[Dataset excerpts]
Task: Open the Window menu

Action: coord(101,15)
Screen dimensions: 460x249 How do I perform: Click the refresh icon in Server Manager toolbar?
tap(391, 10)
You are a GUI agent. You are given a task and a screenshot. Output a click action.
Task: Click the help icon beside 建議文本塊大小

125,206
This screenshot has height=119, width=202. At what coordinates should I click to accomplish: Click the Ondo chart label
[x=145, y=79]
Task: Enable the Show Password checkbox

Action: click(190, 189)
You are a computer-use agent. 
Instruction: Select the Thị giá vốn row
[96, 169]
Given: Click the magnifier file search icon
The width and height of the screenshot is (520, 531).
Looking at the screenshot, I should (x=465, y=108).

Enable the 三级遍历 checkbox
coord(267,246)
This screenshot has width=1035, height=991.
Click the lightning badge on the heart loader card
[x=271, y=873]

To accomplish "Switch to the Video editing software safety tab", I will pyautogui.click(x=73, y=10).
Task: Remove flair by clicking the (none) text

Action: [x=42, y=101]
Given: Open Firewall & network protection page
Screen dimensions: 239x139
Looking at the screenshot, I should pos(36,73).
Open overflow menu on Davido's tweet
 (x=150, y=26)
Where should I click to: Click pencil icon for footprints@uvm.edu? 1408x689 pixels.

--

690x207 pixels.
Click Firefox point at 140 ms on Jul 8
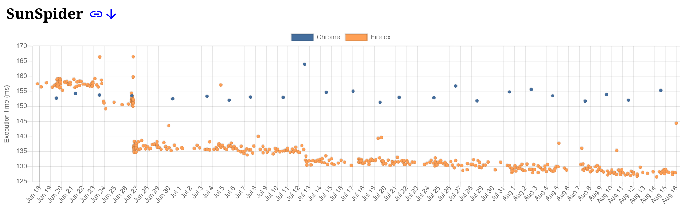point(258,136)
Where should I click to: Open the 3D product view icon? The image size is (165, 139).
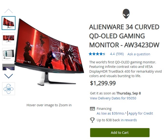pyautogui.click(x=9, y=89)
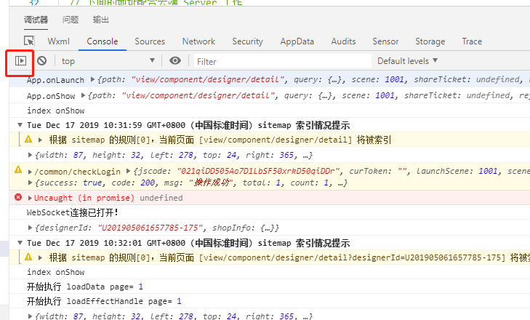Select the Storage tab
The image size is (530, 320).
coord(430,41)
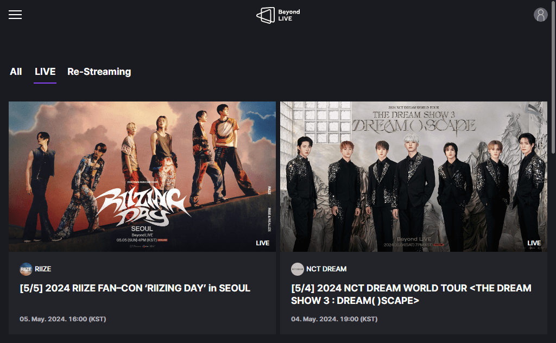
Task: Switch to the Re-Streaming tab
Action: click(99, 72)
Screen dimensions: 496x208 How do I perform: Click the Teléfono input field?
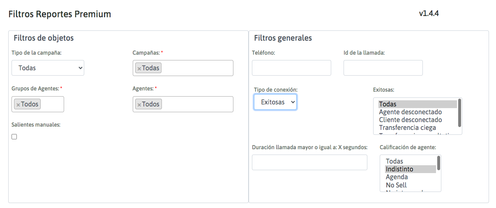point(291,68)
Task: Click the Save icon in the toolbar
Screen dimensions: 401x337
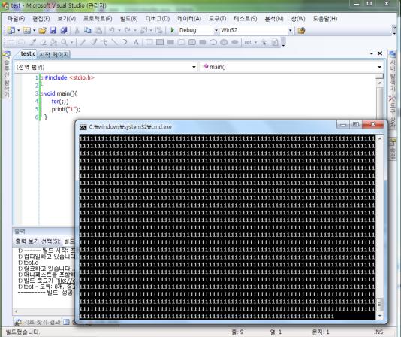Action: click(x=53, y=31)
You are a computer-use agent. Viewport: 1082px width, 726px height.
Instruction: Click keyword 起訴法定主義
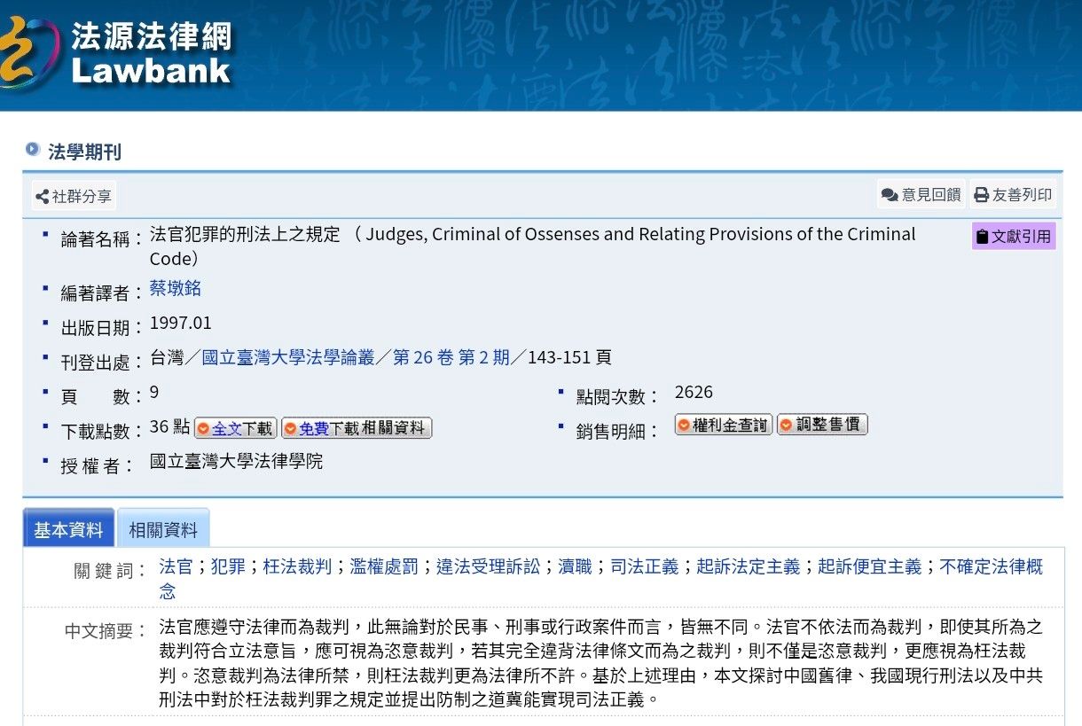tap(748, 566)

---

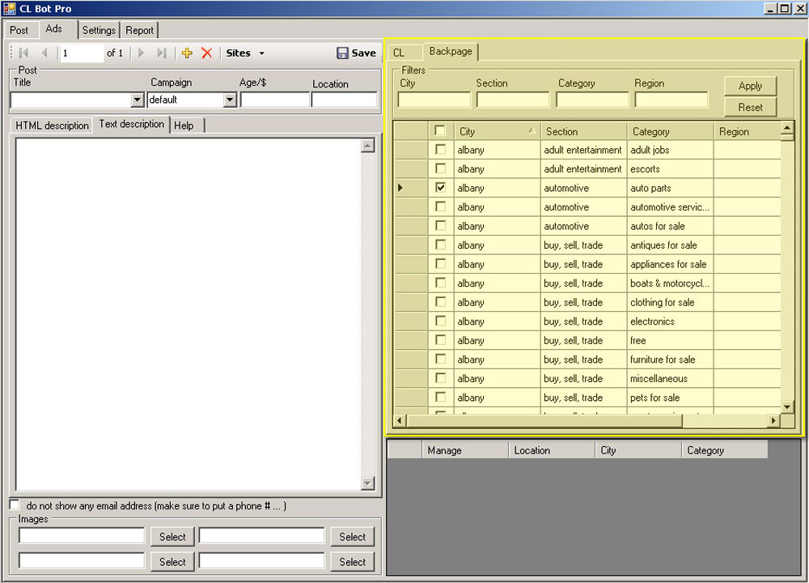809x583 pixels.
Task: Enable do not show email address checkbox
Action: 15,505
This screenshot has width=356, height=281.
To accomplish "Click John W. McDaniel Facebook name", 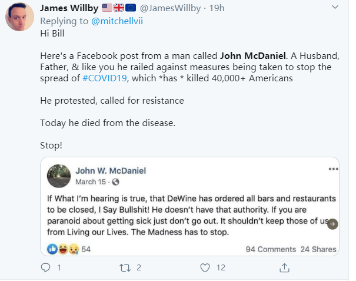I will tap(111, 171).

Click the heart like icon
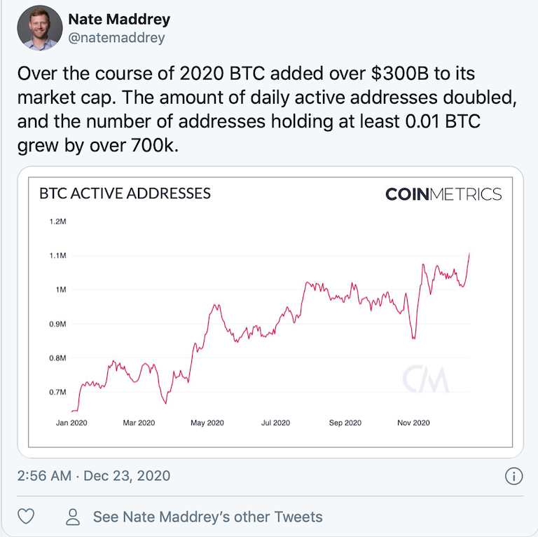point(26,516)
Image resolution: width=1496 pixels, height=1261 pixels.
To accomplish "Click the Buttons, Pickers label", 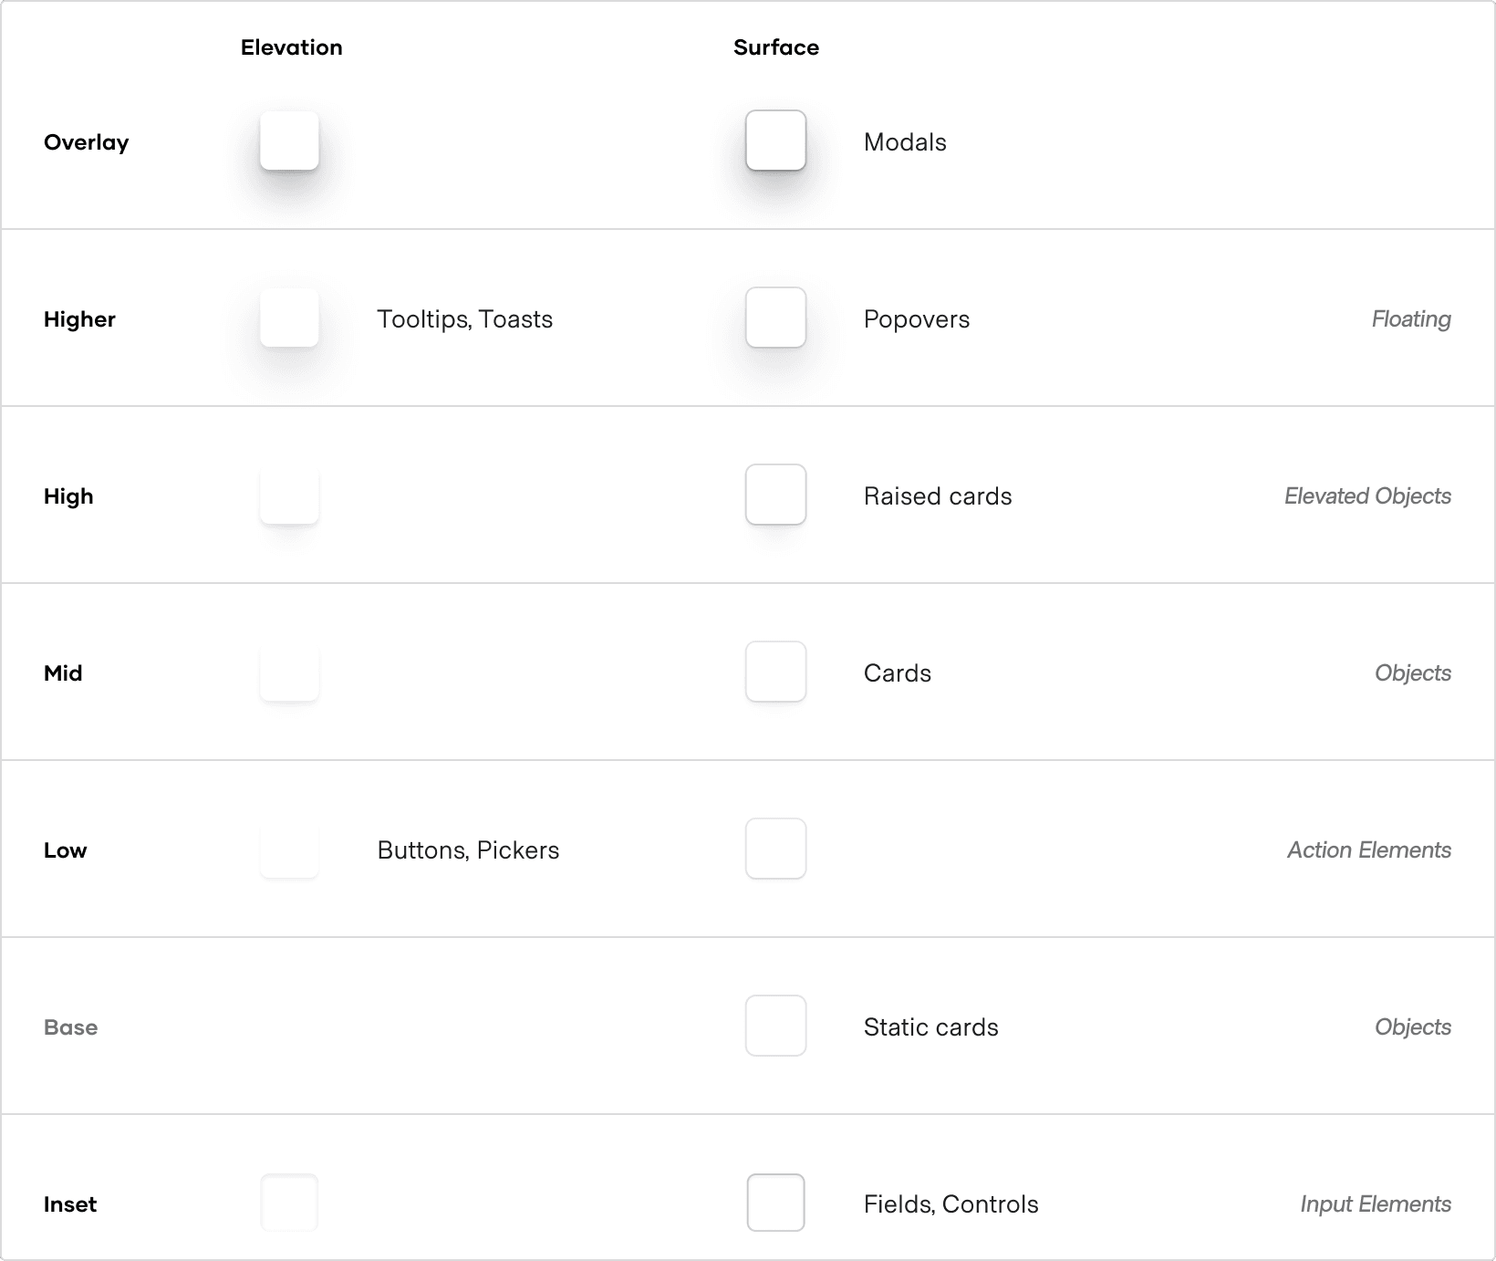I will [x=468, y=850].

▶ _TASK REQUIREMENTS_
Lines with the word "computer": report how many there are in the entries, as a bare number.

▶ _YOUR RESPONSE_
2